07:37Maybe you will begin with a desire to get value and appreciation from them.
07:46But if you are really doing something that is for others' benefits, then you will realize
07:55something quite extraordinary, which is that by the time you find that you are immersed
08:06in the act of helping others, the desire to gain appreciation from them in return would
08:17have either vanished or reduced greatly.
08:24Such is the nature of selfless work.
08:29Even if it begins motivated by the desire to be respected and noted, yet in the very
08:40process of carrying out the act, you find that your mind has been gradually purified
08:50and that now you do not feel a compelling urge to get appreciation in return.
09:03Some of the best-known names in history to whom humanity remains perpetually grateful
09:14have been people who have impressed others.
09:21I understand that you would not want to call a Krishna or a Buddha an impression maker.
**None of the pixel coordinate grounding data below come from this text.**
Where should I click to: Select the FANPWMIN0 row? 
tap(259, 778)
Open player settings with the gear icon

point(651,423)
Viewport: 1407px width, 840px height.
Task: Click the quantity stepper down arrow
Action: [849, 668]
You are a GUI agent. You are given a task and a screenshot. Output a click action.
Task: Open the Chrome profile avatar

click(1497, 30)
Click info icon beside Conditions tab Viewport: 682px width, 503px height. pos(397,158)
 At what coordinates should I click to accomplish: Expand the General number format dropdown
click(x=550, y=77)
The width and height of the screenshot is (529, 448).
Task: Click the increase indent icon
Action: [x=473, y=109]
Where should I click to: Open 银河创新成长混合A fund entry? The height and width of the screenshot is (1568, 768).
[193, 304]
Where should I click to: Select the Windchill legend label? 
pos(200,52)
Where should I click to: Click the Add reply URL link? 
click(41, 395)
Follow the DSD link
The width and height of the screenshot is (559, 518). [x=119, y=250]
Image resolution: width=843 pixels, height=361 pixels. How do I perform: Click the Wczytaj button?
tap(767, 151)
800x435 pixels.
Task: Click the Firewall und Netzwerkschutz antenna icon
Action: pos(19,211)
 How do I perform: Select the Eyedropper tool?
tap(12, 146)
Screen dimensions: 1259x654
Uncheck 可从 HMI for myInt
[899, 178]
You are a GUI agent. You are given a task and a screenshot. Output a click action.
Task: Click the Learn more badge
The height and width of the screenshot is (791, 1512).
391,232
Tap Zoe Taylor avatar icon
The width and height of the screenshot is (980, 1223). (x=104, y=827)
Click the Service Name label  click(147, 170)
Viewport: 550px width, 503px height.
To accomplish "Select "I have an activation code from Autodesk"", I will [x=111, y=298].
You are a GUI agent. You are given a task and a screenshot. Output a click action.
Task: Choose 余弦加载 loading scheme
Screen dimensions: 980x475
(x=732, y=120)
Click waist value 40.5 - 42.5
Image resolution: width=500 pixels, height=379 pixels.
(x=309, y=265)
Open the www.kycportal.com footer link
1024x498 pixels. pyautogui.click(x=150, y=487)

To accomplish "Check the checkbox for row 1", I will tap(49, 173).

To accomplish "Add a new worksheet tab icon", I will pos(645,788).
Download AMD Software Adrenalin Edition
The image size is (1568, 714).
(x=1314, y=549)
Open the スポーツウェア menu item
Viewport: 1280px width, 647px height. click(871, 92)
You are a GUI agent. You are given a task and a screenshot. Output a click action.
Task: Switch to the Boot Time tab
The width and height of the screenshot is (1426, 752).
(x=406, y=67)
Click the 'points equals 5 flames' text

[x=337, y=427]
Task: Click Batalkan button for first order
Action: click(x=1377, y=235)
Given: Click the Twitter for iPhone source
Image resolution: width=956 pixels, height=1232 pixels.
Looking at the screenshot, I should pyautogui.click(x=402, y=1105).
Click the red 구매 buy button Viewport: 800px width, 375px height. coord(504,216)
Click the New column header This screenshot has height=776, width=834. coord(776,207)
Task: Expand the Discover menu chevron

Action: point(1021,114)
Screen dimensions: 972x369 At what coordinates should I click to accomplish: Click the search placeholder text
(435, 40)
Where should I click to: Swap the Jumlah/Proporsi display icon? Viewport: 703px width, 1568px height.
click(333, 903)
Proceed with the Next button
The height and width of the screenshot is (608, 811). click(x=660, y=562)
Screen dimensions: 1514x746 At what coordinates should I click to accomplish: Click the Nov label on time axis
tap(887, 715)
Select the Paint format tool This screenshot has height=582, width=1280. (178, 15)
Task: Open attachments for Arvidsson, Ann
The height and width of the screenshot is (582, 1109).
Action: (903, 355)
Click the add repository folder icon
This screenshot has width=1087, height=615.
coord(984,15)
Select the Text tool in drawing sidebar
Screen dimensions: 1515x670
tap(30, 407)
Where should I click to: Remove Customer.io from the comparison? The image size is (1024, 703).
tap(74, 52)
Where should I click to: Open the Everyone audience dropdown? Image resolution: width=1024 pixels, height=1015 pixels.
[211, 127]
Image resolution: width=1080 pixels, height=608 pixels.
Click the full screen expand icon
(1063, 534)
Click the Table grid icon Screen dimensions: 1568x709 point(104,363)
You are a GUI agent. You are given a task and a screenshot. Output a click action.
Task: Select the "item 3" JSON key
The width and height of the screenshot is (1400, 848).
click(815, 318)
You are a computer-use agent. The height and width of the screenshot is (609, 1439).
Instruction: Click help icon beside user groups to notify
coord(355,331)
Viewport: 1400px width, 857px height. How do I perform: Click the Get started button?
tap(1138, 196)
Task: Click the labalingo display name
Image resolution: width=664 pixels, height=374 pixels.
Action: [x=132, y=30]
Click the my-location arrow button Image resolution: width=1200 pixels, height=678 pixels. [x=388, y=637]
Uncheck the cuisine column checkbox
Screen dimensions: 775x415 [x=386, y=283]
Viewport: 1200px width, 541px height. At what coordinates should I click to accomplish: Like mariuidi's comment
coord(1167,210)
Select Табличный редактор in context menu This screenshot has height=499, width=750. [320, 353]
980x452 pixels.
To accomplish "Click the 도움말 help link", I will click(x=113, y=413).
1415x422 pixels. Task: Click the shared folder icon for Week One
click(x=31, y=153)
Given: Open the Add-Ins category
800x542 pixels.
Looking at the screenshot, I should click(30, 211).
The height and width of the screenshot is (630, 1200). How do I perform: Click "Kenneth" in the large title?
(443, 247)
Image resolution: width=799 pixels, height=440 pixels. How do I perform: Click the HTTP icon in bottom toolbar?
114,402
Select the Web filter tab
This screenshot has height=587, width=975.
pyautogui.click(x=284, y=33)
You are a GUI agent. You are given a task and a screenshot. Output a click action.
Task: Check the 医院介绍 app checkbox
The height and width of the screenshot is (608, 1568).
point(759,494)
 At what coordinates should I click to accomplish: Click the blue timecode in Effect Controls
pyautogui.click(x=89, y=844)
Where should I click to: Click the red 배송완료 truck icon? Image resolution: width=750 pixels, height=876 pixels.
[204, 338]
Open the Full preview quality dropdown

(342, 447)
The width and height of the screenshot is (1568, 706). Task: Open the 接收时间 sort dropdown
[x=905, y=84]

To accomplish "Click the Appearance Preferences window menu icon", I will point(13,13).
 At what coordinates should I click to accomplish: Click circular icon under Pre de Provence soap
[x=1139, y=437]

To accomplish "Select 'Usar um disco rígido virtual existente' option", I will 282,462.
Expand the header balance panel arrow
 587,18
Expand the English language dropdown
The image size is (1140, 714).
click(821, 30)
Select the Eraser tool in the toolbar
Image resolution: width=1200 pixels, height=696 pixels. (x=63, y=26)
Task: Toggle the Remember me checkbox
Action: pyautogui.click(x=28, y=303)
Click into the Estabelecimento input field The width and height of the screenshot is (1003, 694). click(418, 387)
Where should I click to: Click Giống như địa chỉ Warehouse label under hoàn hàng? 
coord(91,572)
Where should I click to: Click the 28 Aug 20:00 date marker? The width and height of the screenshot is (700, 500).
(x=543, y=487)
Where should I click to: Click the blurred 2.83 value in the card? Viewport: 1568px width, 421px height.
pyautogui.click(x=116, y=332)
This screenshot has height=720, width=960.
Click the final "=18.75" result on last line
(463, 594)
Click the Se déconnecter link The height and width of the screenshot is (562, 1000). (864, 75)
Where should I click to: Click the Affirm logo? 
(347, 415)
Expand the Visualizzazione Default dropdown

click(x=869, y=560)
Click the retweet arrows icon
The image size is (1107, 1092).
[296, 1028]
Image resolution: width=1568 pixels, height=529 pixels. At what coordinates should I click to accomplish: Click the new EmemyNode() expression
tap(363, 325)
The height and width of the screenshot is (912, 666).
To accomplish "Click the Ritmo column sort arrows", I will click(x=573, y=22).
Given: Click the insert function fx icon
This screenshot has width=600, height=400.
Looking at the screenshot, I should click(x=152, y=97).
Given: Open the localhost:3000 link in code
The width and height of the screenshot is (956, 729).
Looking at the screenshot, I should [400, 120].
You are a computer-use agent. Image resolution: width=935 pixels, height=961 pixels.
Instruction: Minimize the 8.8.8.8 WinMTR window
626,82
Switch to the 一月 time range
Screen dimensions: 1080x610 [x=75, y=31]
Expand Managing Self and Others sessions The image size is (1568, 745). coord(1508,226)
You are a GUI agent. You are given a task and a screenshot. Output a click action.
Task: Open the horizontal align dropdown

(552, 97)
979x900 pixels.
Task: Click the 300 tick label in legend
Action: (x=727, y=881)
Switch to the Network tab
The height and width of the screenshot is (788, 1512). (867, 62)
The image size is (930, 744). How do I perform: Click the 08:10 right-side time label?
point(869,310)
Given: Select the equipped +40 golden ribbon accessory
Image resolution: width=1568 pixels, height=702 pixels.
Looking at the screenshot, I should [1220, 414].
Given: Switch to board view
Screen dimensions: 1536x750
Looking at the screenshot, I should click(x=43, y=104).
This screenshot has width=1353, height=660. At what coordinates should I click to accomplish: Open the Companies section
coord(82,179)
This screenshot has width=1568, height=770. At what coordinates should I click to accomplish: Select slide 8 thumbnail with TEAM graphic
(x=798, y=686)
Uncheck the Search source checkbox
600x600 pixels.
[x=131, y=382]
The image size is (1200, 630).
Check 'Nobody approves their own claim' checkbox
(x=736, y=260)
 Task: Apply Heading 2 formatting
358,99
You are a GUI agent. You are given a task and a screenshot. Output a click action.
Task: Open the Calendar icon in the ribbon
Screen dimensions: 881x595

09:30But please do see that they surely occupy a very central and a very indelible place
09:42in the minds of billions.
09:49So if you indeed have to have a place in others' minds, why not have a place like that?
10:01Enter others' lives, not as an exploiter, not with violence, not with the motive to
10:13extract something from them, enter others' lives with a great assurance that there is
10:24nothing much that you want from them except their own welfare.
10:30That is a great way to relate with others.
10:34And you see, in every relationship, there is going to be mutual impression creation.
10:44It is not possible to relate to something or somebody and not have some change in your mind.
10:55Every relationship impacts you in a certain way.
11:00In other words, every relationship impresses you in a certain way.
11:05So if impression making has to inevitably happen, why not make it happen in the most
11:15pious and auspicious way possible for yourself and for others?
11:22The fundamental thing to be remembered is, there is nothing that others can give you
11:37by way of their admiration, nothing.
11:43If you are an admiration seeker, you are already a bit inferior, incompetent, incomplete
11:59in your own eyes.
12:02In such a scenario, how far can others help you?
12:10So drop the hope that a person who is not alright in his own eyes can start feeling
12:20better just because he has tricked others into having a good or grand image of himself.
12:31It won't work.
12:34How better it is to approach others with an inner assurance and completeness, not with
12:43the idea that the other will be able to provide something to you that will bring your richness
12:52or self-respect to your life.
12:55If you do not have self-worth or self-respect or self-esteem, there is no way the other
13:04can give it to you by just admiring your manufactured attempts to get admired.
13:18The other may not know what he is admiring you for, but for sure you do know that what
13:25you are getting from him is just due to your well-thought-out and surely crafted attempt
13:38at gaining his mind space and attention.
13:44You know where his response is coming from.
13:48You know his response has been extracted from him.
13:53So his response will not really be able to satisfy you.
13:57No point trying that method, right?